**Dataset content:**

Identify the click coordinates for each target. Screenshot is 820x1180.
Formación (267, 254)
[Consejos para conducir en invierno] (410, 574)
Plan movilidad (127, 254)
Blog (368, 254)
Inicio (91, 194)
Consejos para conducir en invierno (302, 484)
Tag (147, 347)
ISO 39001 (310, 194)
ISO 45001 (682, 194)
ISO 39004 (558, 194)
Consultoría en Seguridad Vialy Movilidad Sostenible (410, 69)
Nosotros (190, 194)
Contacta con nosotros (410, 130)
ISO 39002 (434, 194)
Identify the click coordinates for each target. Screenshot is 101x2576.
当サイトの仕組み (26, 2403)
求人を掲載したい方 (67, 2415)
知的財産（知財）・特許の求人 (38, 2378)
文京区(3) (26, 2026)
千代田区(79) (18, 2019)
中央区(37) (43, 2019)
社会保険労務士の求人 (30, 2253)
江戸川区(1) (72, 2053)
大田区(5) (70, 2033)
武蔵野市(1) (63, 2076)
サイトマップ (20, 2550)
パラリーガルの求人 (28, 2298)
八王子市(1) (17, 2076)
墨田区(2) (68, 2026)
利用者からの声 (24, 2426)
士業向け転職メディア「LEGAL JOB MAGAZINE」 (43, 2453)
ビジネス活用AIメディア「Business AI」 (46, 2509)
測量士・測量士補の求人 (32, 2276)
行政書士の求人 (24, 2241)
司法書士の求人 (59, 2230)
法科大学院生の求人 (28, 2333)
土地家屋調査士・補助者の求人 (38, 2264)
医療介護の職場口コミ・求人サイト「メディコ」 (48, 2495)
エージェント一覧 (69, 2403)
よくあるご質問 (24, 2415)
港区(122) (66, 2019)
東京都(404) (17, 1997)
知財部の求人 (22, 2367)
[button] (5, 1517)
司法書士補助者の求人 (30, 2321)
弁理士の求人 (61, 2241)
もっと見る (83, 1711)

**Try it:**
Above are the entries; copy out every line among them that contains the word "coordinates".

**Problem solution:**
Identify the click coordinates for each target. Screenshot is 820x1180.
Identify the click coordinates for each target. Screenshot is 101x2576.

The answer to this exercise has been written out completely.